Ferruccio, along with Domenico, the father of Marta and Grazia, did go to the island of Corsica, a part of France, for three or four years during the late 1920s and early 1930s. They worked making paving stones and laying them down for roads. However, this was during the Great Depression, and they ended up doing much of the work without ever getting paid, and so they returned as poor as they were before. Pietro moved to nearby Pieve a Nievole and worked a very productive farm with his own horse; he also had  a dozen piglets and a big sow. He enjoyed a good relationship with his padrone, who owned a restaurant in Montecatini Alto, and Pietro would go daily to collect the leftover food for his pigs. However, when Italy went to war, Pietro’s house was occupied by German soldiers and he was taken to Germany by force to work. Domenico was recalled into the army in 1943, but fortunately he was not sent to fight outside the country. He served on guard duty at Postumia, a small city in Northern Italy, and when Italy changed sides, he was captured by the Germans, but he escaped and made his way home with the assistance of helpful farmers along the way.
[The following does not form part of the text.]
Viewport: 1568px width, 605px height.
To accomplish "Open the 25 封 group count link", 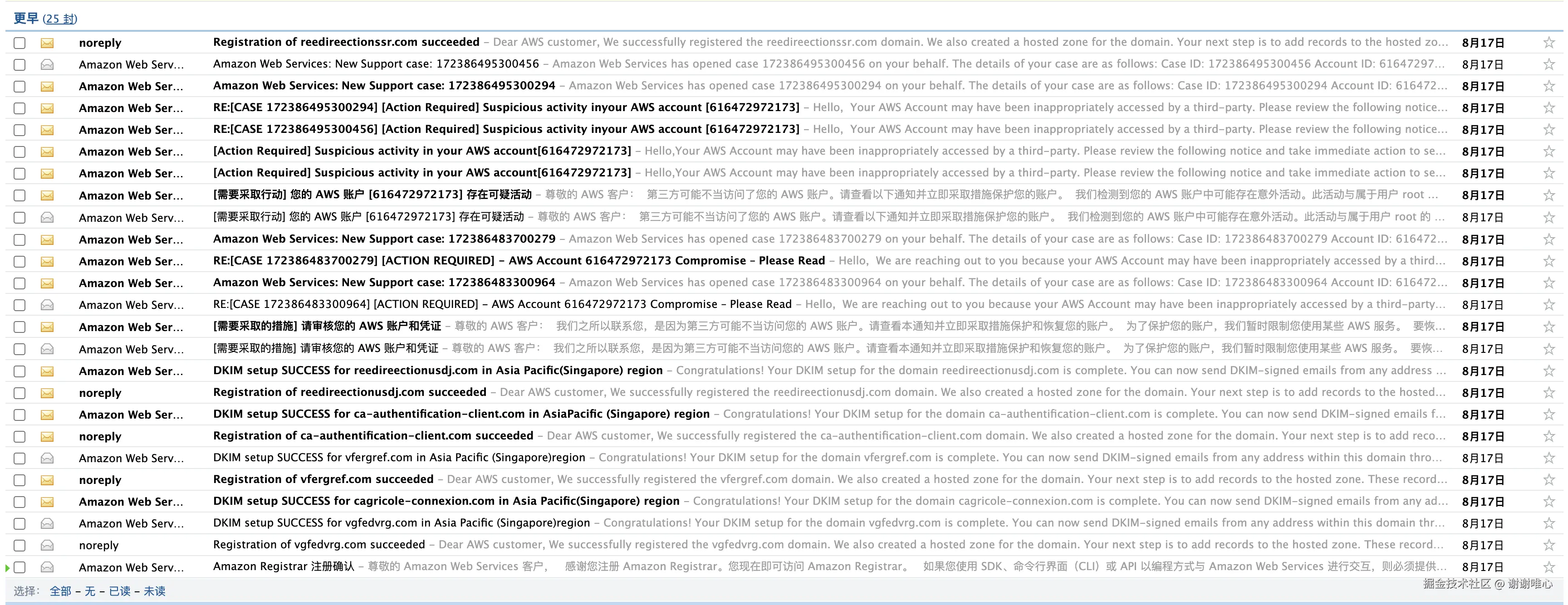I will [x=60, y=19].
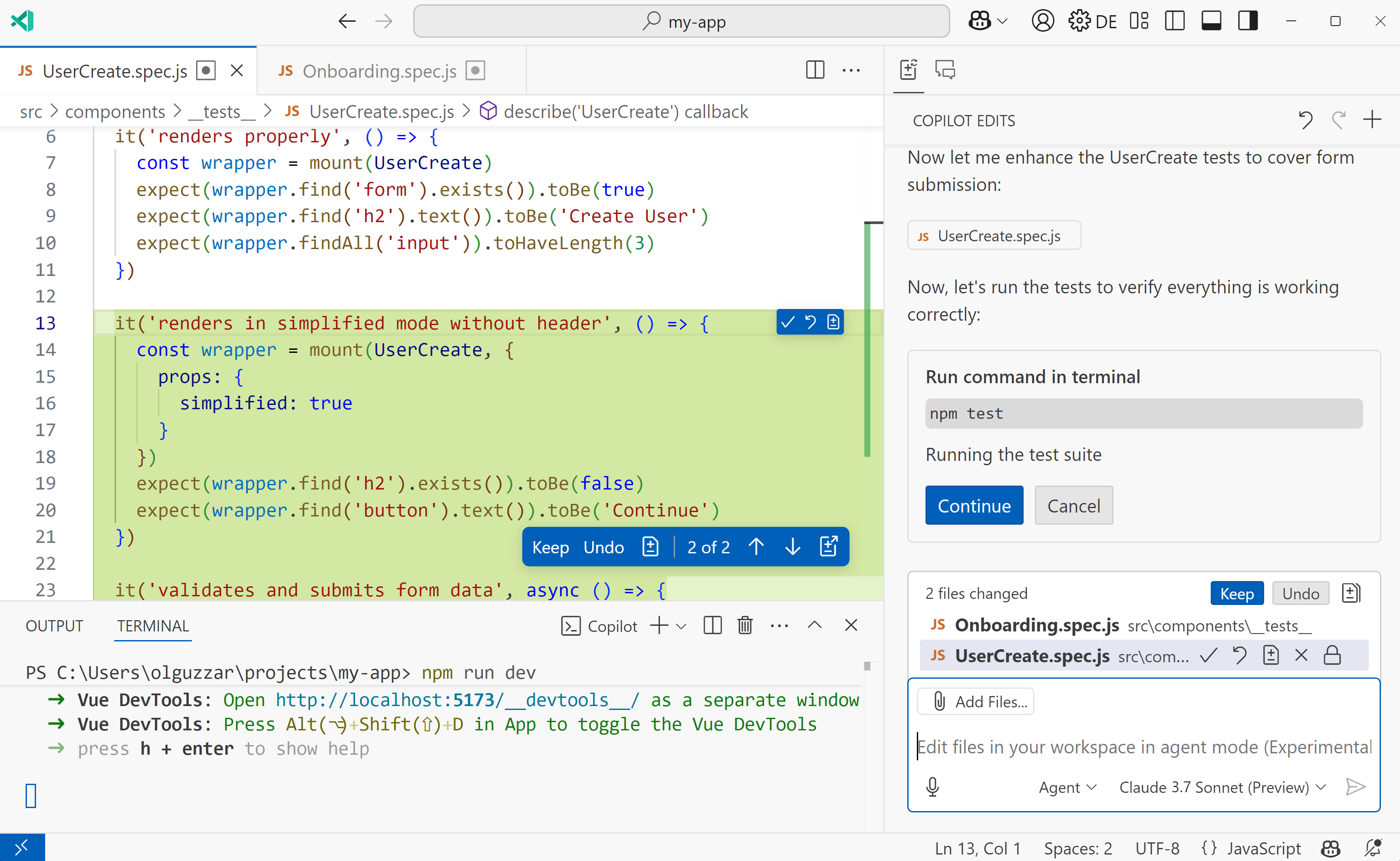Open the terminal profile dropdown chevron

pos(682,625)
Rina Spadoni and Domenico Michelotti, taken
around the time of their wedding.


A few years after World War II ended, Italy made a remarkable recovery that is referred to as the Miracolo Economico. Bolstered by U.S. aid from the Marshall Plan and a demand for metals and other manufactured goods prompted by the Korean War, the Italian economy experienced an average rate of growth of nearly six percent per year between 1951 and 1963 and five percent annually between 1964 and 1973. “A nation once literally in ruins, beset by heavy unemployment and inflation, has expanded its output and assets, stabilized its costs and currency and created new jobs and new industries at a rate unmatched in the Western world,” President John Kennedy remarked in 1963. Electric lines were run to the farming neighborhoods. Machines took over much of the farming work. The mezzadria disappeared because the peasants could find better paying work in factories and stores. Franca’s brother Romano, for example, went to Milano and worked many years for Alfa Romeo before returning to retire in Toscana. With few experienced farmers available to work their fields, landowners had to start selling off pieces of their property, which went for bargain rates to contadini who wished to buy their own land.
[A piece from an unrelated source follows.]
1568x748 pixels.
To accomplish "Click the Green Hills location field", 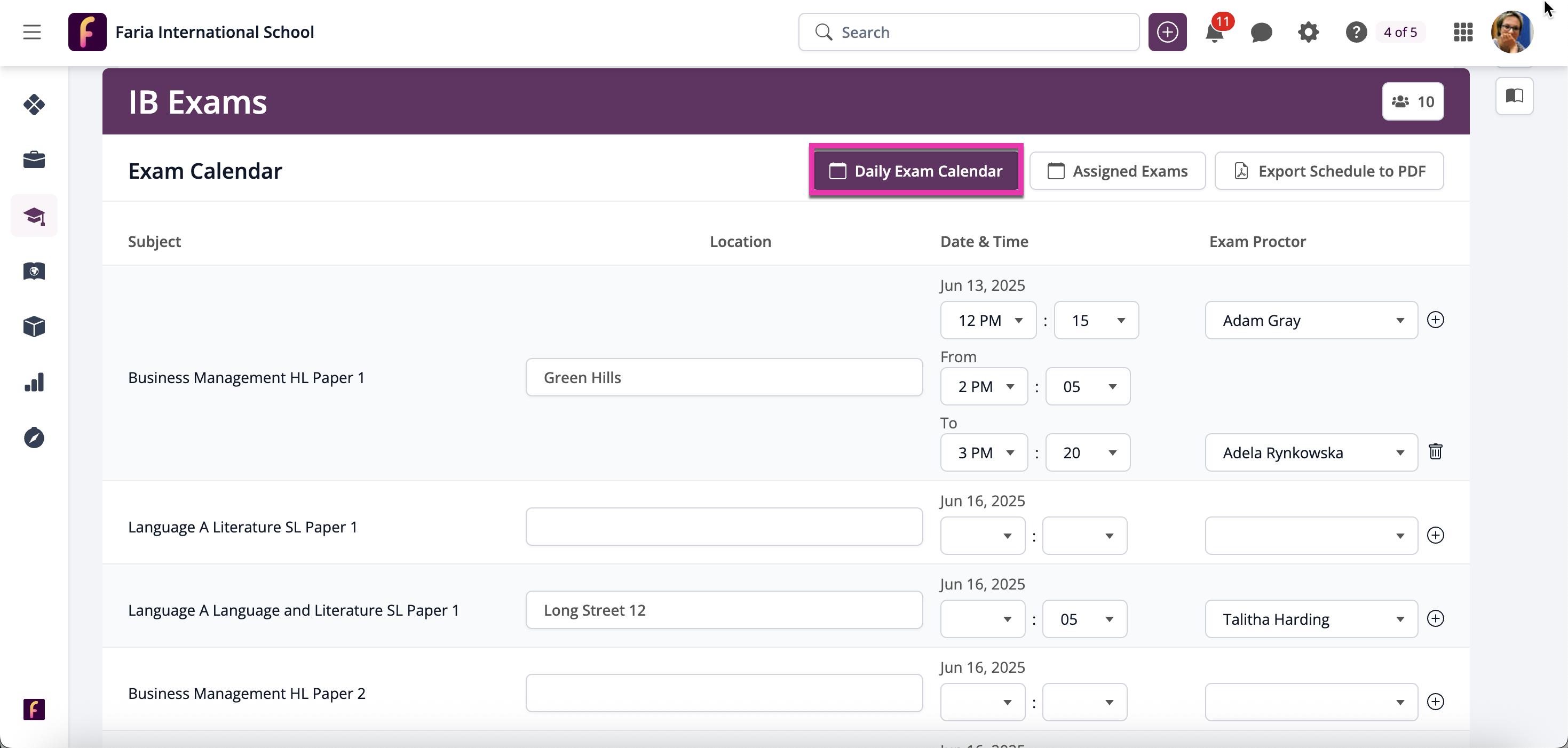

Since then, most of my Italian cousins have left their contadini roots and found work elsewhere. Before retiring, Franca’s eldest son Giovanni worked in a factory making glass bottles, and Paolo, her other son, repaired cars in a body shop. Both of Marta’s sons are policemen. Others cousins of the same generation include a chemist, a geologist and an orthodontist. Another is interning in a law office, and one is a tennis instructor at a sports club. After years of struggling under inferior economic conditions, the relatives who stayed in Italy are now enjoying essentially the same prosperity that their American counterparts achieved a bit earlier. While most Spadonis today still enjoy working in their own small gardens, no one depends on working the soil for a livelihood. However, it seems that the farmer’s work ethic and love of family learned through the centuries have not been lost.